Une nouvelle étude a ajouté du carburant à un débat scientifique de longue date sur la cause de l'extinction des dinosaures il y a 66 millions d'années. Les chercheurs sont toujours divisés sur la question de savoir si les créatures ont péri en raison d'une famine prolongée pendant une obscurité mondiale causée par des débris d'astéroïdes ou ont plutôt été incinérées en quelques heures par la chaleur intense générée par l'impact. Les dernières découvertes de l'Université Purdue suggèrent que la Terre aurait pu devenir un four à l'échelle de la planète, avec des températures extrêmes capables de brûler des forêts et de tuer des animaux en quelques heures.
Les scientifiques sont généralement d'accord pour dire que l'objet, estimé à environ 13 kilomètres de diamètre, a frappé la planète avec une telle force qu'il aurait couvert toute la ville de Zurich et des parties du lac de Zurich.
Ces particules fines ont bloqué la lumière du soleil, plongeant la planète dans une période prolongée d'obscurité. Sans la lumière du soleil, les plantes ne pouvaient pas effectuer la photosynthèse, ce qui a entraîné des extinctions généralisées et a finalement causé une pénurie de nourriture pour les dinosaures herbivores. Au fil du temps, cette rareté a probablement conduit à l'effondrement d'écosystèmes entiers, contribuant à l'événement d'extinction massive. Cependant, certains chercheurs soutiennent que les effets immédiats de l'impact étaient beaucoup plus dévastateurs.
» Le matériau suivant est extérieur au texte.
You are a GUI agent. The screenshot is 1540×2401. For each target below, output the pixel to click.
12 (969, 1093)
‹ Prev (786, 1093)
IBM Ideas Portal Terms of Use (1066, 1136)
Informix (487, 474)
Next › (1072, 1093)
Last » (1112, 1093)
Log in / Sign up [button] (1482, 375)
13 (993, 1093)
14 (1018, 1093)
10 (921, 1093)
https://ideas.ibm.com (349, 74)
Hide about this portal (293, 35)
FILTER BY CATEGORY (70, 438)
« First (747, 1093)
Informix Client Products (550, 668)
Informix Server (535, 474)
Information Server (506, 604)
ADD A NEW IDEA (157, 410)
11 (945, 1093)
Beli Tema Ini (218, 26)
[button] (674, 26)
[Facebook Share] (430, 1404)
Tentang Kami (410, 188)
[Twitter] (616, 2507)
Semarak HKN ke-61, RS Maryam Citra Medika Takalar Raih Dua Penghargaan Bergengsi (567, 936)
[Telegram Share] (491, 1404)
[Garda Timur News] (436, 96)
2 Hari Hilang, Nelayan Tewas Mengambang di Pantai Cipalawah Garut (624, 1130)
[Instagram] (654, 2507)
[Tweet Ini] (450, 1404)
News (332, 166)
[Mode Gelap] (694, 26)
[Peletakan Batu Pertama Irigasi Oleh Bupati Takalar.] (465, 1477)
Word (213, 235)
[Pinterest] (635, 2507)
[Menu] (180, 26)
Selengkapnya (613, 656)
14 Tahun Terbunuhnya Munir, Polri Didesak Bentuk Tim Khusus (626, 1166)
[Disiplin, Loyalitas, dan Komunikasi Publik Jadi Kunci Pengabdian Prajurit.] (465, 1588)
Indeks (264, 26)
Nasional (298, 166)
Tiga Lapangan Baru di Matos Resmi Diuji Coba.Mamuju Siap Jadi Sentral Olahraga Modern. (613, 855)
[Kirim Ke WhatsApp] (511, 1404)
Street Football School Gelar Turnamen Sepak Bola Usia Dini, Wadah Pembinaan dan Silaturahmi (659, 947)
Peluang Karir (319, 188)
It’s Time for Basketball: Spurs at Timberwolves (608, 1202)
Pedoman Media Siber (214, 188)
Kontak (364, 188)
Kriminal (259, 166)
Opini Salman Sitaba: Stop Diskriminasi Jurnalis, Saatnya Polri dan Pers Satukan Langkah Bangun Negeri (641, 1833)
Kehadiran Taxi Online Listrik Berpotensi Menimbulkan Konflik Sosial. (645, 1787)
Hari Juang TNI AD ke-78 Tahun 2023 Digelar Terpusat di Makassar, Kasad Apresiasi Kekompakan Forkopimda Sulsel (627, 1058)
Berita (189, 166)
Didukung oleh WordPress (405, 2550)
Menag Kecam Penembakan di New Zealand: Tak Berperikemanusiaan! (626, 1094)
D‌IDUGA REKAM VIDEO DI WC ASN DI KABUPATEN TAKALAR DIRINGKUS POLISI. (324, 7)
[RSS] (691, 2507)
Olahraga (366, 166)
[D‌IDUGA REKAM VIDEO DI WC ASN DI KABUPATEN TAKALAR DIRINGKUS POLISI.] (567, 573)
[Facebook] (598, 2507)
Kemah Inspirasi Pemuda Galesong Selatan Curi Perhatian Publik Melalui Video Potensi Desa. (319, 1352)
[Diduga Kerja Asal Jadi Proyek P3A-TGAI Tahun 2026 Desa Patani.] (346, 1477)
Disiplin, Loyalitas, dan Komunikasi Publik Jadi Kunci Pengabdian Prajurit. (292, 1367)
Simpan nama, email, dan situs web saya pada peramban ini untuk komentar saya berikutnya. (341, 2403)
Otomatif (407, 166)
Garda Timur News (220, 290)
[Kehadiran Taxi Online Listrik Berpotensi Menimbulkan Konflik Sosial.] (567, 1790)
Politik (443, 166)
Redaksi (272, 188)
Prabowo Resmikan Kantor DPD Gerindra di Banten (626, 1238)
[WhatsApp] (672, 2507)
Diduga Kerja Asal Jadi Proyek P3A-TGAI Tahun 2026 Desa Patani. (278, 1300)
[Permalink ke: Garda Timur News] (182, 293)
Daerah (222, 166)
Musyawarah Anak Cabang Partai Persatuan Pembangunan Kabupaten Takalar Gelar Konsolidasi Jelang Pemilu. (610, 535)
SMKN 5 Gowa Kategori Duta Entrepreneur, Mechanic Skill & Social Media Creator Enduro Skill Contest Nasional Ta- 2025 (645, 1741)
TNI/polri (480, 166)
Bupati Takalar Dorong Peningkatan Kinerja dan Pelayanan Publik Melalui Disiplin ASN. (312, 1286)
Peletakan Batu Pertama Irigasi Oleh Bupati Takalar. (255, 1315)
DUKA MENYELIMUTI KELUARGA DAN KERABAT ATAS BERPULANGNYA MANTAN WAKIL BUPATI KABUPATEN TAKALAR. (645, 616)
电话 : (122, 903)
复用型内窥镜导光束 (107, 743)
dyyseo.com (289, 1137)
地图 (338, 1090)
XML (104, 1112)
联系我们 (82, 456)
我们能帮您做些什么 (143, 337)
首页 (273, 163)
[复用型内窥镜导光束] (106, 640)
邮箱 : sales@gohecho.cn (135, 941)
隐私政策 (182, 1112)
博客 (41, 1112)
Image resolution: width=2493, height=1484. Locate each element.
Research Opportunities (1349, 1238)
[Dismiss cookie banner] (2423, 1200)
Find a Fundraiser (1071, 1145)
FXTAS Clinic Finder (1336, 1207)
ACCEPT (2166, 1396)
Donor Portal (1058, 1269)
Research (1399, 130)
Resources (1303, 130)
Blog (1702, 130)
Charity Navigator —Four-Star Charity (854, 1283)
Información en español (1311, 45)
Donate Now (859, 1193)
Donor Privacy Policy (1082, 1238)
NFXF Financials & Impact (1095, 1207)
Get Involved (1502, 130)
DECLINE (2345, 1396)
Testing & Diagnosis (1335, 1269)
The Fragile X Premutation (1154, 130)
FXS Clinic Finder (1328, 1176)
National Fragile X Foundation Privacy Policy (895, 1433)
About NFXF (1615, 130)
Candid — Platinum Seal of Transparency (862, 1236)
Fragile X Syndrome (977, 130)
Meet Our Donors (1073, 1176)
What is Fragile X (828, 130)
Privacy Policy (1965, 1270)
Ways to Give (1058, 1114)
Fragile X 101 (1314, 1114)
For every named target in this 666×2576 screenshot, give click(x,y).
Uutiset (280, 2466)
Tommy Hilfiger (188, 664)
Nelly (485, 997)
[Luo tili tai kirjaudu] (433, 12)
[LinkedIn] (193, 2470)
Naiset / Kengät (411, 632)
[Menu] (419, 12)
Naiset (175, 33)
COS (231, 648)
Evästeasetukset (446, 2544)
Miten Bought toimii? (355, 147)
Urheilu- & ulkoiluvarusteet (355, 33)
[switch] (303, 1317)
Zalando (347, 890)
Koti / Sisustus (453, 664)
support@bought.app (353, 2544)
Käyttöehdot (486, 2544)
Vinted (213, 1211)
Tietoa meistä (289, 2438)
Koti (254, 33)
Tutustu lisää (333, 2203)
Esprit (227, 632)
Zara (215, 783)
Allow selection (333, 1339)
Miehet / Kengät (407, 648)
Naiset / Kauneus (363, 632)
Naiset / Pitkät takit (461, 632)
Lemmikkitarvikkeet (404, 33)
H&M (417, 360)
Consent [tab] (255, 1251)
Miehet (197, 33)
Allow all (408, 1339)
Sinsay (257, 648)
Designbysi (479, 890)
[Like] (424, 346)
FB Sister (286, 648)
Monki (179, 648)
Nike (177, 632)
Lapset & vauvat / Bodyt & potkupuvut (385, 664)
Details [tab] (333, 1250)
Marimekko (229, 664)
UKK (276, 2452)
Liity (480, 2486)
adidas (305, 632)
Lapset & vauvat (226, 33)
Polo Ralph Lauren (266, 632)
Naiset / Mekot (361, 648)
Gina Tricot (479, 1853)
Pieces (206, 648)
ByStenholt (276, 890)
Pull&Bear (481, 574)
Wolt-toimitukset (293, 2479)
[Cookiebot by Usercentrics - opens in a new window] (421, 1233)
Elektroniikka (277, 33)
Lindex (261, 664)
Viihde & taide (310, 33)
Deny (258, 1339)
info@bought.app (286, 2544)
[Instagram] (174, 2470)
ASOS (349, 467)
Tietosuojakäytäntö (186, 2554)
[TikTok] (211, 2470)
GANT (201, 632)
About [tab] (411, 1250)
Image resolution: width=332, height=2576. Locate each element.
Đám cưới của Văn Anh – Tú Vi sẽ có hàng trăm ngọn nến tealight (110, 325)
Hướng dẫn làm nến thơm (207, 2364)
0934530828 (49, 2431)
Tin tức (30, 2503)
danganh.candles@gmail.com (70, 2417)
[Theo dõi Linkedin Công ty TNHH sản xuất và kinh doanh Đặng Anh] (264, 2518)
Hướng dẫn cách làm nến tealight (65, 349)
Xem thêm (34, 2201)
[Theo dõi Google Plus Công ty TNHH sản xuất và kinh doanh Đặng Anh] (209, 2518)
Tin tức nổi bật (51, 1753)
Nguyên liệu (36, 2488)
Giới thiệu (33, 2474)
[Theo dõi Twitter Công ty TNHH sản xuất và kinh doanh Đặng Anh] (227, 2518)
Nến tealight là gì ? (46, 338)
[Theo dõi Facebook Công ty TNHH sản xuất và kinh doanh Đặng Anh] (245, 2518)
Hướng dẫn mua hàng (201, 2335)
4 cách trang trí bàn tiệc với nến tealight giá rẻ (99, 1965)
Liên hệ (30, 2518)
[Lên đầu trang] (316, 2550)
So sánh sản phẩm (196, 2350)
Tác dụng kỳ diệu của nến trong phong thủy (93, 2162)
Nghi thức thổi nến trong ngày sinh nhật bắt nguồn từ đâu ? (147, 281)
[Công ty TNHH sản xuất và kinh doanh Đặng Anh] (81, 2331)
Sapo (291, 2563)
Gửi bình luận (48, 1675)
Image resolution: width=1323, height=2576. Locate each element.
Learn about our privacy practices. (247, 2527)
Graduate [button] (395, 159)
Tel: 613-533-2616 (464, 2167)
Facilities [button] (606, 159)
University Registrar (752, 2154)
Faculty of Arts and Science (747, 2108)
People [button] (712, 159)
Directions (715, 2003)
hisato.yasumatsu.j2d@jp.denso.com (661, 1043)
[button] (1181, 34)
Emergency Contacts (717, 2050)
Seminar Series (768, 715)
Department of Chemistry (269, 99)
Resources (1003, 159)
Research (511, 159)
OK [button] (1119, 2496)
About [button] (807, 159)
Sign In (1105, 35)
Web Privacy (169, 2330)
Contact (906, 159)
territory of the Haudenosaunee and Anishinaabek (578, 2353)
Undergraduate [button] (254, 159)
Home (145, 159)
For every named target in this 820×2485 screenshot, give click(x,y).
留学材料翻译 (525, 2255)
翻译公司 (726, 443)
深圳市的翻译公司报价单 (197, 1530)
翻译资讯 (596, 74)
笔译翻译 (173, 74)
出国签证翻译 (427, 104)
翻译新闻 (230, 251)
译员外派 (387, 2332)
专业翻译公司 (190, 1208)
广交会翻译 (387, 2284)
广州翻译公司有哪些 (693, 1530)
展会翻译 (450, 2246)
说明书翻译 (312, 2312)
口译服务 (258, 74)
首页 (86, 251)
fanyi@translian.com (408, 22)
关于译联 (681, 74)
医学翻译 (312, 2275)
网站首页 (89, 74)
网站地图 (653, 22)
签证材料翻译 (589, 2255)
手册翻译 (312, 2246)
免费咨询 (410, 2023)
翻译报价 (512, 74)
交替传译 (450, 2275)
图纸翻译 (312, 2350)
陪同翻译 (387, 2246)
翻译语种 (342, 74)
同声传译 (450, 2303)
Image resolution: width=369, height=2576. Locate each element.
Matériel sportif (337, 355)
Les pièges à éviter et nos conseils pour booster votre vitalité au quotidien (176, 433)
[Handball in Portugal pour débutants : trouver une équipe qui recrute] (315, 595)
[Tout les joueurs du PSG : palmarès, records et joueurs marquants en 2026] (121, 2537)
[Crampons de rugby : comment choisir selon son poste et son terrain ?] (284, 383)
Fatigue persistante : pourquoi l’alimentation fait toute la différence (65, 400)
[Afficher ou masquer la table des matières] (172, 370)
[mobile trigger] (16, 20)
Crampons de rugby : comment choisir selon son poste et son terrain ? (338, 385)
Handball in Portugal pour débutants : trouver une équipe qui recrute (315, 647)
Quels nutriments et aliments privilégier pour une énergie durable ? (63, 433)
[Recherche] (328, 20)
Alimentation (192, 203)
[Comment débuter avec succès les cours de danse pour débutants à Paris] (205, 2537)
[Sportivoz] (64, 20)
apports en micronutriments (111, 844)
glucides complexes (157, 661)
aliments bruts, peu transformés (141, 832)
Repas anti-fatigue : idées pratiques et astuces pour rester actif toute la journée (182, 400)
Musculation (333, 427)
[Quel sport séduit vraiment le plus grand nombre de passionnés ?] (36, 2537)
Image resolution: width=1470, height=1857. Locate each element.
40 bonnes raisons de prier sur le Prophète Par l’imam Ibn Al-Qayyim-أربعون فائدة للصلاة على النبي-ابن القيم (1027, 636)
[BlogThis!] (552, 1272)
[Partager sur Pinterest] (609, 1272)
Jusqu'à récemment, les scientifiques pensaient que cette chaleur était confinée à la proximité immédiate du site d'impact. Mais la nouvelle recherche remet en question cette opinion, suggérant que la chaleur était en fait piégée sous une couche de poussière fine qui s'est formée rapidement après l'impact initial. Cette couche de poussière a agi comme un couvercle sur une casserole en ébullition, empêchant la chaleur de s'échapper dans l'espace.
Les preuves à l'appui de cette théorie proviennent d'échantillons géologiques trouvés aux États-Unis. Les chercheurs ont observé que les plus gros fragments de roche et de poussière fine de l'époque étaient séparés plutôt que mélangés, ce qui indique qu'ils sont tombés sur la Terre à des moments différents.
Les chercheurs ont mis en évidence des modèles dans les taux de survie de différentes espèces qui s'alignent plus étroitement avec l'hypothèse de la famine. Néanmoins, les nouvelles découvertes offrent une nouvelle perspective sur les conséquences immédiates de l'impact d'astéroïdes, ajoutant de la complexité à notre compréhension de l'un des événements les plus dramatiques de l'histoire de la Terre.